What needs to be done. Transcribe the records below. Leave every line exactly as written.

Records from a data collection
--- START ---

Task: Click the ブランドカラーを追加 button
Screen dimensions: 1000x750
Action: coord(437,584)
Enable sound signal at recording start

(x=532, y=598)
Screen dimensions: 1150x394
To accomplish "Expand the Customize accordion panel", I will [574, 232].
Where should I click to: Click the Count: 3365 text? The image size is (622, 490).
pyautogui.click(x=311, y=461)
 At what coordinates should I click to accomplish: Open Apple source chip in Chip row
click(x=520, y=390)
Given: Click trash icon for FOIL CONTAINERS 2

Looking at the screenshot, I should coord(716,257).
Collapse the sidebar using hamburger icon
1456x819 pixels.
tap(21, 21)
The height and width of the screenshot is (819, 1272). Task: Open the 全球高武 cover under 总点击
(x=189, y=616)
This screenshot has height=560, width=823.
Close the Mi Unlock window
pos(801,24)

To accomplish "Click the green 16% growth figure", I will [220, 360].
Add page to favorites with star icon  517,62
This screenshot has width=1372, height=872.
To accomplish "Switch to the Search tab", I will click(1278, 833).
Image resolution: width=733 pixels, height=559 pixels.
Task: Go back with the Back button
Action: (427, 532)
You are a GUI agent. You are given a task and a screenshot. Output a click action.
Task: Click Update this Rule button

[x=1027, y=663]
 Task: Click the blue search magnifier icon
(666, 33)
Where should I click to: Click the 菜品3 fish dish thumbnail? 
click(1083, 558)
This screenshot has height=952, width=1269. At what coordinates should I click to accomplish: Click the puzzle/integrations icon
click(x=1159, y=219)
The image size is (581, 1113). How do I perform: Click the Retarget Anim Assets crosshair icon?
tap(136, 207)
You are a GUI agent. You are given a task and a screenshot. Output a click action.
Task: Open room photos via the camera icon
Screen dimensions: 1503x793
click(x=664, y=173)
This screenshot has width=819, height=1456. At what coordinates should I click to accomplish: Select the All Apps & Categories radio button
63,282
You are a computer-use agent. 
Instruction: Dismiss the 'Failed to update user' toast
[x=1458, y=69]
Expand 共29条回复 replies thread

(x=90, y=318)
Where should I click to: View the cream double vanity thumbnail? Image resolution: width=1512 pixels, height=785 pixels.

--- END ---

Your solution.
Task: Click the ブランドカラーを追加 button
Screen dimensions: 1000x750
Action: coord(437,584)
Enable sound signal at recording start

(x=532, y=598)
Screen dimensions: 1150x394
To accomplish "Expand the Customize accordion panel", I will [574, 232].
Where should I click to: Click the Count: 3365 text? The image size is (622, 490).
pyautogui.click(x=311, y=461)
 At what coordinates should I click to accomplish: Open Apple source chip in Chip row
click(x=520, y=390)
Given: Click trash icon for FOIL CONTAINERS 2

Looking at the screenshot, I should coord(716,257).
Collapse the sidebar using hamburger icon
1456x819 pixels.
tap(21, 21)
The height and width of the screenshot is (819, 1272). Task: Open the 全球高武 cover under 总点击
(x=189, y=616)
This screenshot has height=560, width=823.
Close the Mi Unlock window
pos(801,24)

To accomplish "Click the green 16% growth figure", I will [220, 360].
Add page to favorites with star icon  517,62
This screenshot has width=1372, height=872.
To accomplish "Switch to the Search tab", I will click(1278, 833).
Image resolution: width=733 pixels, height=559 pixels.
Task: Go back with the Back button
Action: (427, 532)
You are a GUI agent. You are given a task and a screenshot. Output a click action.
Task: Click Update this Rule button

[x=1027, y=663]
 Task: Click the blue search magnifier icon
(666, 33)
Where should I click to: Click the 菜品3 fish dish thumbnail? 
click(1083, 558)
This screenshot has height=952, width=1269. At what coordinates should I click to accomplish: Click the puzzle/integrations icon
click(x=1159, y=219)
The image size is (581, 1113). How do I perform: Click the Retarget Anim Assets crosshair icon?
tap(136, 207)
You are a GUI agent. You are given a task and a screenshot. Output a click action.
Task: Open room photos via the camera icon
Screen dimensions: 1503x793
click(x=664, y=173)
This screenshot has width=819, height=1456. At what coordinates should I click to accomplish: Select the All Apps & Categories radio button
63,282
You are a computer-use agent. 
Instruction: Dismiss the 'Failed to update user' toast
[x=1458, y=69]
Expand 共29条回复 replies thread

(x=90, y=318)
Where should I click to: View the cream double vanity thumbnail? Image resolution: width=1512 pixels, height=785 pixels.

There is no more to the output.